Illinois Transportation Taxes and Fees Lockbox Amendment, 2016

Results
| Choice | Votes | % |
| Yes | 3,796,654 | 78.91% |
| No | 1,014,461 | 21.09% |
| Valid votes | 4,811,115 | 100.00% |
| Invalid or blank votes | 0 | 0.00% |
| Total votes | 4,811,115 | 100.00% |
- Yes 80–90% 70–80%

= Illinois Transportation Taxes and Fees Lockbox Amendment =

On November 8, 2016, Illinois voters approved the Illinois Transportation Taxes and Fees Lockbox Amendment, a legislatively referred constitutional amendment that prohibits lawmakers from using transportation funds for anything other than their stated purpose.

==Amendment text==
The amendment added the following a Section 11 to Article IX of the Illinois Constitution:

Section 11. Transportation Funds

(a) No moneys, including bond proceeds, derived from taxes, fees, excises, or license taxes relating to registration, title, or operation or use of vehicles, or related to the use of highways, roads, streets, bridges, mass transit, intercity passenger rail, ports, airports, or to fuels used for propelling vehicles, or derived from taxes, fees, excises, or license taxes relating to any other transportation infrastructure or transportation operation, shall be expended for purposes other than as provided in subsections (b) and (c).

(b) Transportation funds may be expended for the following: the costs of administering laws related to vehicles and transportation, including statutory refunds and adjustments provided in those laws; payment of highway obligations; costs for construction, reconstruction, maintenance, repair, and betterment of highways, roads, streets, bridges, mass transit, intercity passenger rail, ports, airports, or other forms of transportation; and other statutory highway purposes. Transportation funds may also be expended for the State or local share of highway funds to match federal aid highway funds, and expenses of grade separation of highways and railroad crossings, including protection of at-grade highways and railroad crossings, and, with respect to local governments, other transportation purposes as authorized by law.

(c) The costs of administering laws related to vehicles and transportation shall be limited to direct program expenses related to the following: the enforcement of traffic, railroad, and motor carrier laws; the safety of highways, roads, streets, bridges, mass transit, intercity passenger rail, ports, or airports; and the construction, reconstruction, improvement, repair, maintenance, operation, and administration of highways, under any related provisions of law or any purpose related or incident to, including grade separation of highways and railroad crossings.
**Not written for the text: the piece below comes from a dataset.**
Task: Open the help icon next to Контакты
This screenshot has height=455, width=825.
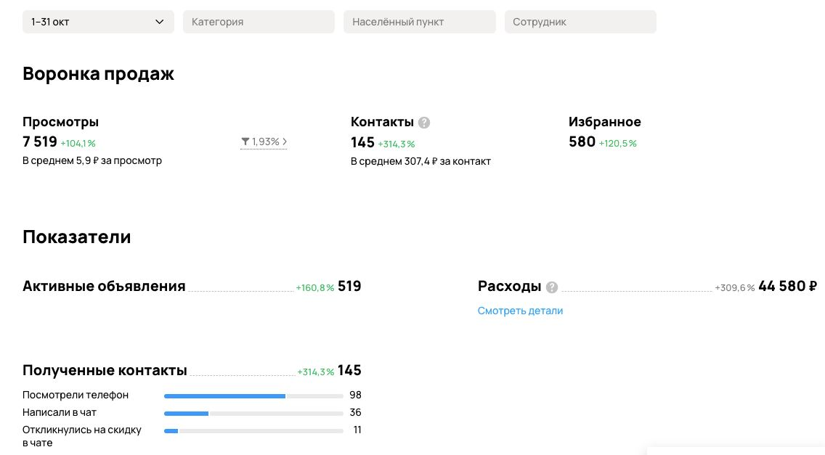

The limitations to the costs of administering laws related to vehicles and transportation under this subsection (c) shall also include direct program expenses related to workers' compensation claims for death or injury of employees of the State's transportation agency; the acquisition of land and the erection of buildings for highway purposes, including the acquisition of highway rights-of-way or for investigations to determine the reasonable anticipated future highway needs; and the making of surveys, plans, specifications, and estimates for the construction and maintenance of flight strips and highways. The expenses related to the construction and maintenance of flight strips and highways under this subsection (c) are for the purpose of providing access to military and naval reservations, defense-industries, defense-industry sites, and sources of raw materials, including the replacement of existing highways and highway connections shut off from general use at military and naval reservations, defense-industries, and defense-industry sites, or the purchase of rights-of-way.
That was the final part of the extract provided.